I have lived in Argentina, Israel, and America, and have always been treated with respect and dignity and protection. I am ashamed that after the idol of Apartheid was toppled in the 1990s, our nation has found a new group of victims to label as “different from us.”
We cry with shame for our beloved country, which has so recently squirmed out of the shackles of institutionalized racism, for our inability to show compassion towards desperately poor and vulnerable foreigners. I’m not suggesting we hand out driver’s licenses in a welcome pack at the border to illegals, just that we protest the government lawfully, instead of through an unrestrained oligarchy of brutality.
Here are some verses that I have meditated on the past few weeks to remind me of what Jesus’ love looks like for nations…
Leviticus 19:33-34 When a stranger sojourns with you in your land, you shall not do him wrong. You shall treat the stranger who sojourns with you as the native among you, and you shall love him as yourself, for you were strangers in the land of Egypt: I am the Lord your God.
Hebrews 13:1-2 Let brotherly love [philadephia] continue. Do not neglect to show hospitality to strangers [philoxenias], for thereby some have entertained angels unawares.

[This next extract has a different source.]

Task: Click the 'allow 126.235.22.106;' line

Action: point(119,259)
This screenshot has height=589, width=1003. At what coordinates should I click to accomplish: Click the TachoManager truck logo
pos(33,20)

Revelation 7:9-10 After this I looked, and behold, a great multitude that no one could number, from every nation, from all tribes and peoples and languages, standing before the throne and before the Lamb, clothed in white robes, with palm branches in their hands, and crying out with a loud voice, “Salvation belongs to our God who sits on the throne, and to the Lamb!”
Revelation 20:20 He who testifies to these things says, “Surely I am coming soon.” Amen. Come, Lord Jesus!